My long time readers know there are a few subjects that are always sure to interest me. When you combine two of those, like say peanut butter and chocolate, watch out.

So why don’t I own a Kindle? It’s a cool tech toy, and I do love me some tech toys.* And it’s for reading, which I need to do like breathing in order to function properly. Seems like a no brainer, right?

(Here’s a little something I’ve never shared. The majority of the money I make in my professional life goes into what S.┬ácalls my Computer Fund. Keep in mind I work only sporadically and I don’t make much when I am working. But still, that account pays for my monthly iPhone bill and allows me to make an impulse purchase every few months from the Apple Store, Amazon, etc. that ends with me unwrapping something that has a microprocessor in it.)

Amazon announced the new Kindle DX on Wednesday and it did not have me reaching for my credit card. Don’t get me wrong, it looks terribly cool. I’ve talked to some people who own a Kindle and think it’s great. I love the idea of having what amounts to a reading version of an iPod – a device that is loaded with all kinds of content so I can call up whatever fits my mood – with me everywhere I go.

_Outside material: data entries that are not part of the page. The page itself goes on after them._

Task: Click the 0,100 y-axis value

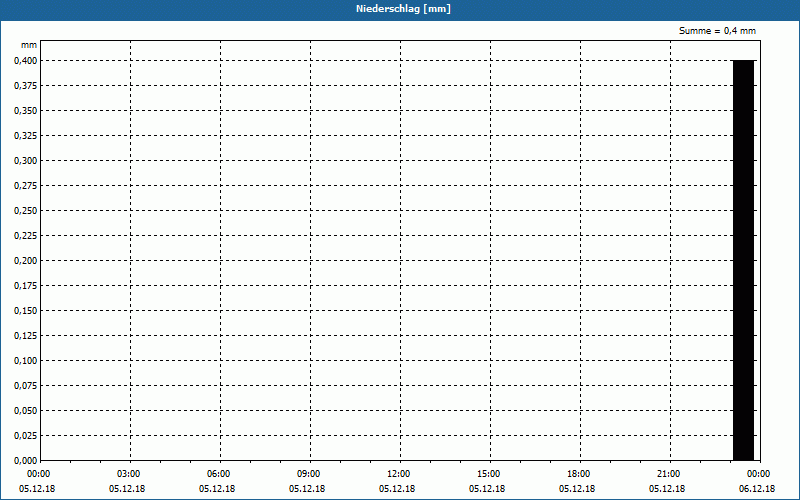Action: pyautogui.click(x=26, y=361)
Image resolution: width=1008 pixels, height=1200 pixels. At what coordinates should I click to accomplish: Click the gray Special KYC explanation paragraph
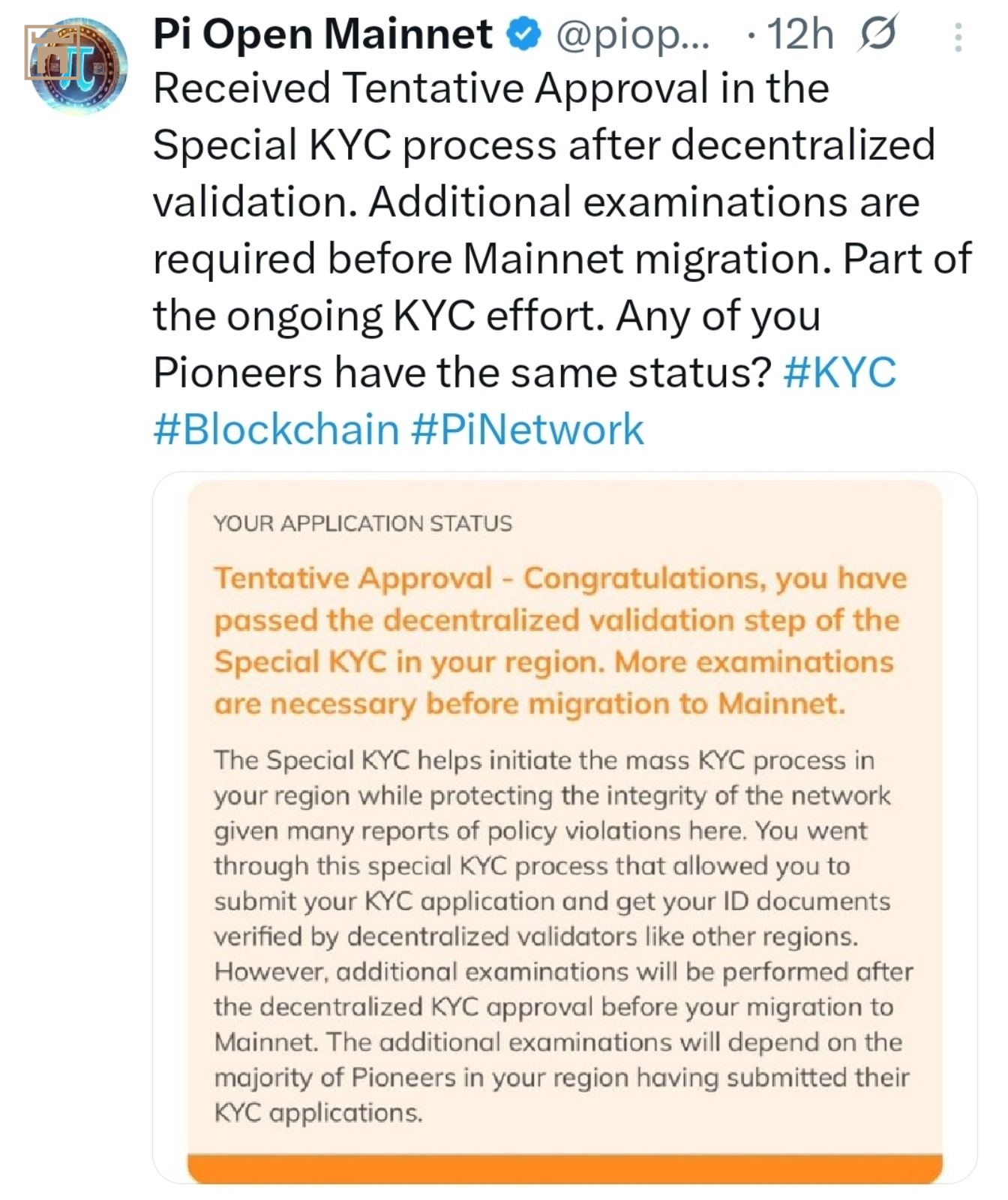[563, 936]
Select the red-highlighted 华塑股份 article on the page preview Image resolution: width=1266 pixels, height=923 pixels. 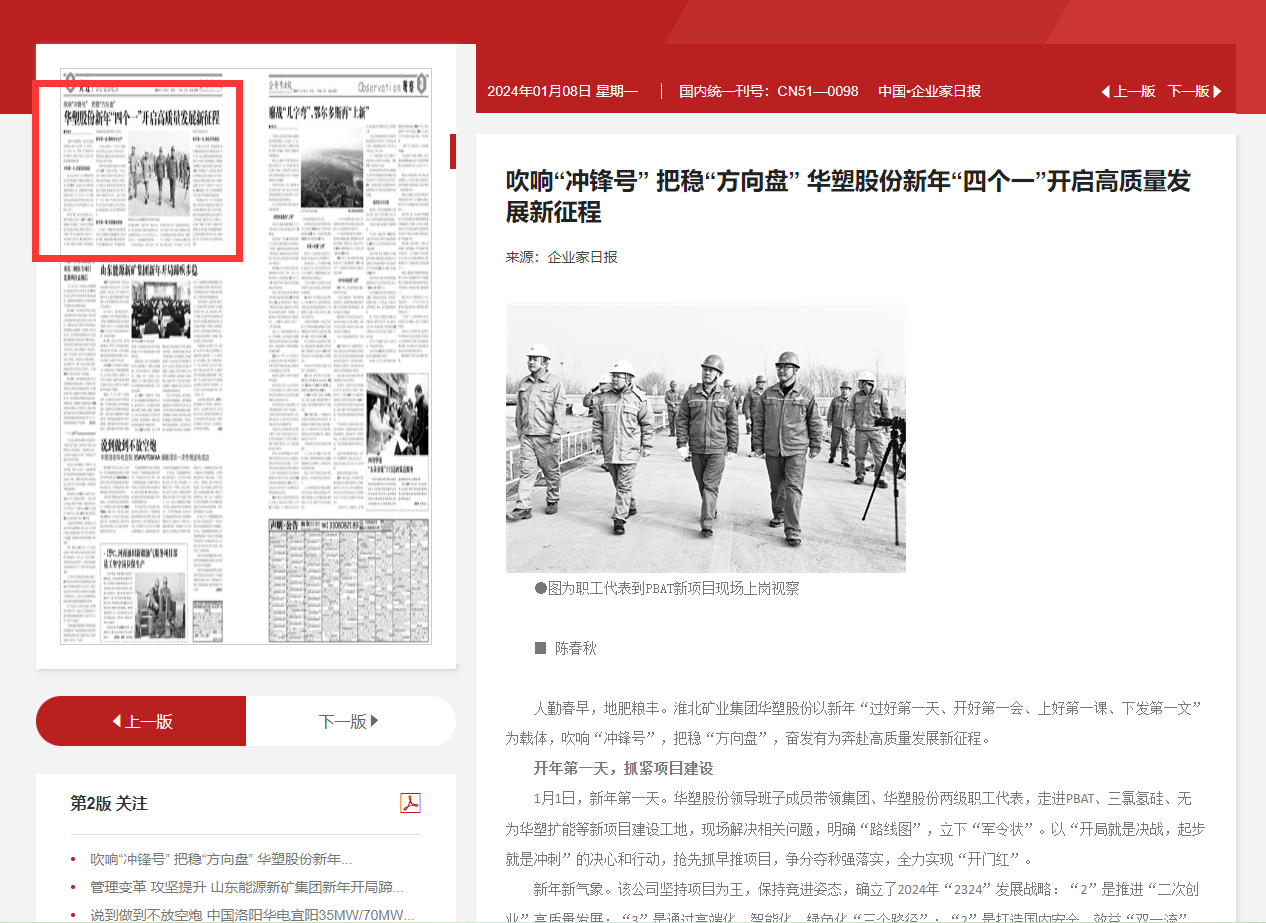pos(138,172)
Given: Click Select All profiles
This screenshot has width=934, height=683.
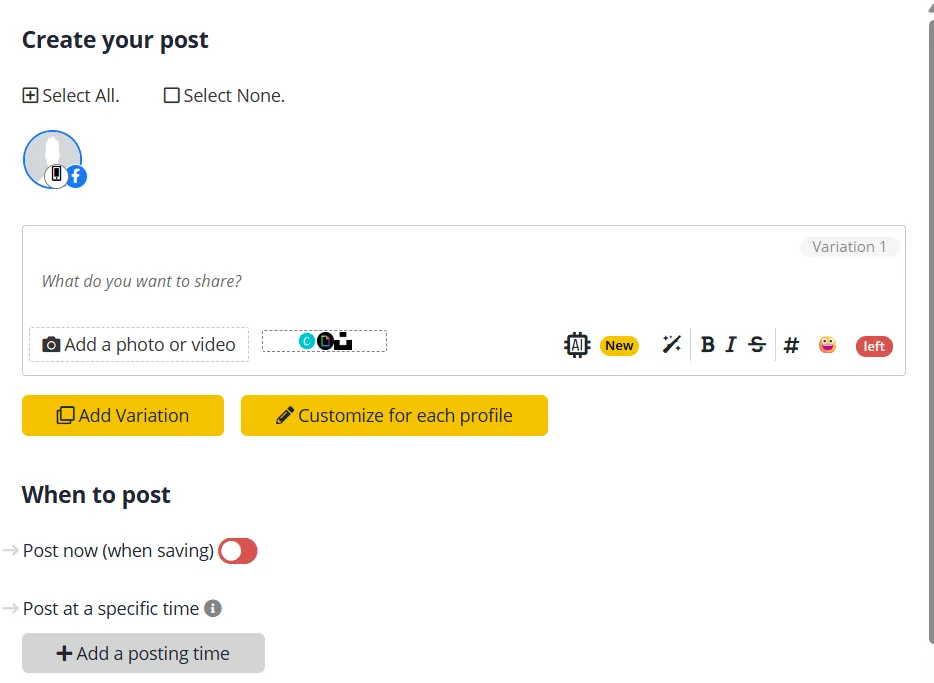Looking at the screenshot, I should point(71,96).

But there is a fatal flaw that keeps me from placing an order: you have to purchase all the content.* Until there is some kind of “library” option, meaning a way to legally borrow content, I can’t see myself buying one.

(The Kindle will load some content that is free. However the bulk of what I would want to read on it I would have to pay for.)

It’s not that I expect a Kindle Library service to be like going to my public library, where I get the majority of my books. There’s no way Amazon, Sprint, and the publishing world would allow free access to every book ever printer under their current pricing scheme.

I’m willing to pay a small fee, a buck for a week or ten days, after which I’ll either have to drop another buck or the book disappears from my virtual library. But since I read 30-40-50 books a year, I would have a hard time justifying paying $10 a pop when I could go pick the same book up for free at the library.* Another option is a flat fee for monthly access. Charge me $20 to read five books, three magazines, and two newspapers. Tier out a plan that provides more access for more money, and I’m getting more interested.

(Free as in my tax dollars magically help fund the library.)

I like the concept of the Kindle, and we’re certainly headed towards a time when some Kindle-like device will be the way we read content currently found in books, magazines, and newspapers. The trick for global adoption will be finding the sweet spot in the pricing of such a device that fits the needs of both the users and the content providers. Both sides of that equation are going to have to make changes to their expectations of the relationship. I’m anxiously awaiting the day when someone finds that perfect middle point.